I was wondering what ideas people have of how to fix this perhaps using public api so as to do it in bulk?
For example I wonder if there were any open doi databases that would have the authors expressed as orcid id’s (instead of as plain text)
Thanks for your question.
There are some limiting factors that would make that difficult: 1) not all authors have opted to get ORCIDs for themselves, 2) not all publishers collect ORCIDs along with submitted manuscripts, and 3) even among those that do, not all of them submit the ORCIDs in the metadata they send to Crossref.
We strongly encourage the collection and submission of ORCIDs, and those that are submitted are made publicly available via our APIs. They’re unfortunately just not very comprehensive.
About 8% of all Crossref DOIs have ORCIDs included in their metadata.
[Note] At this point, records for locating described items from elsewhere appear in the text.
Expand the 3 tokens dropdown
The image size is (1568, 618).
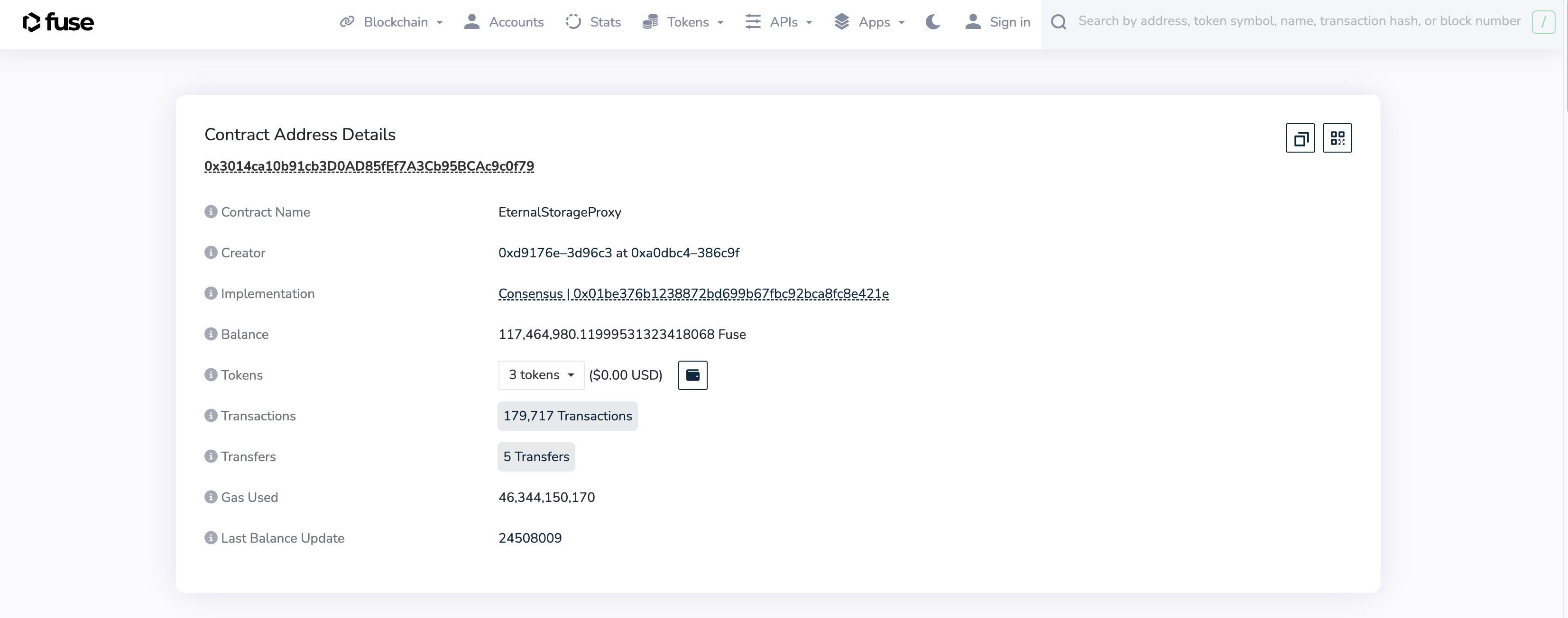tap(541, 375)
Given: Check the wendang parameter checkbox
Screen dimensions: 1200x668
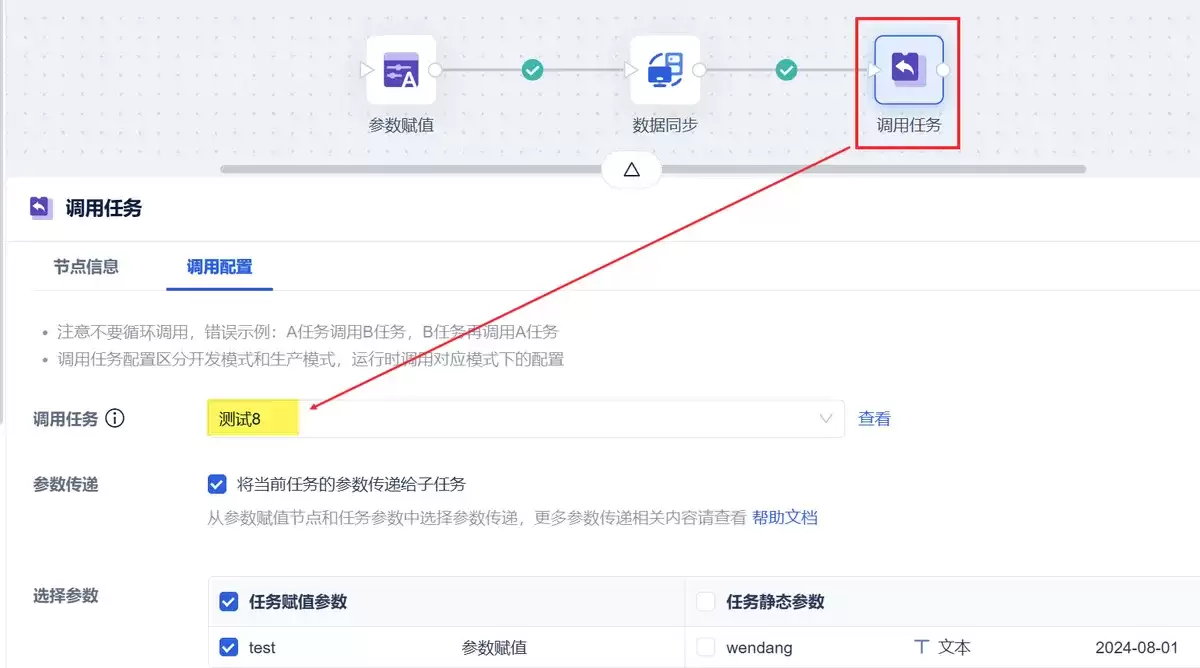Looking at the screenshot, I should click(706, 648).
That goes up to 11% when you’re just looking at journal articles.
Though if you search through some of our participation reports, there are certainly some publishers that are doing a great job of supplying ORCIDs, for example eLife and f1000 are both upwards of 80%. You’ll also notice that more recently published and registered content is more likely to have ORCIDs included than older content.
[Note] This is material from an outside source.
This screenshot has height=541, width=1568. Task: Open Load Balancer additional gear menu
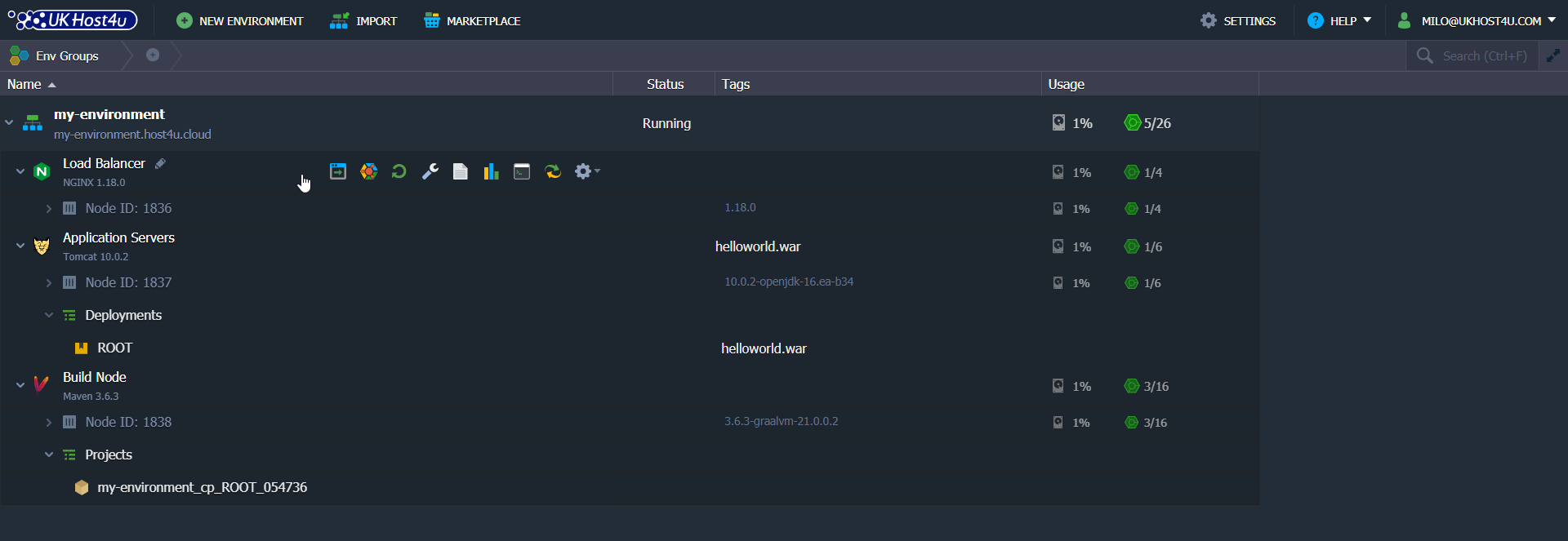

The problem of identifying an author by name is very difficult. Just within the field of computer science there are 217 people named exactly “Wei Zhang” listed as authors in DBLP. dblp: Wei Zhang (disambiguation) Author disambiguation is an active area of research using various signals and machine learning methods, but it isn’t foolproof by any means. See Graph-based methods for Author Name Disambiguation: a survey [PeerJ]
This is one reason why ORCID is so important to identify authors, but publishers have been slow to require them and authors have been slow to declare them. I think one reason is because ORCID has tried to coerce authors to login to their website to prove that their ORCID is authentic. We have too many places to login, and it’s just easier for authors to say they don’t have an ORCID. When a paper has six authors with one corresponding author, it is pure folly to think that all six authors will login just to prove they own an ORCID. Some journals using OJS have been disabling the ORCID plugin because of this. I suspect the ORCID organization wants to drive traffic to their site, but it actually has a detrimental effect on ORCID usage. Luckily the crossref metadata schema allows submission of unauthenticated ORCID.
@back_ache I too do a lot of work on Wikidata and have tools to add articles based on DOIs from CrossRef (and other DOI agencies). If the CrossRef metadata includes an ORCID and that ORCID is in Wikidata then I link the author to that Wikidata item. But as @Shayn and @mccurley note many authors either lack an ORCID, or even if they do they are recorded in the manuscript. My sense is that in many cases only the lead or submitting author has an ORCID.
Another problem is that many authors don’t populate or update their ORCID profiles, so that even if they have an ORCID and have published there is no link between the DOI and the ORCID.
I while back I wrote a crude tool to use the ORCID API to fetch ORCIDs for a given DOI, see https://enchanting-bongo.glitch.me
As I’m sure you’re aware, there are active efforts to convert author names strings to Wikidata items, but the task is obviously large, and the incentives are few.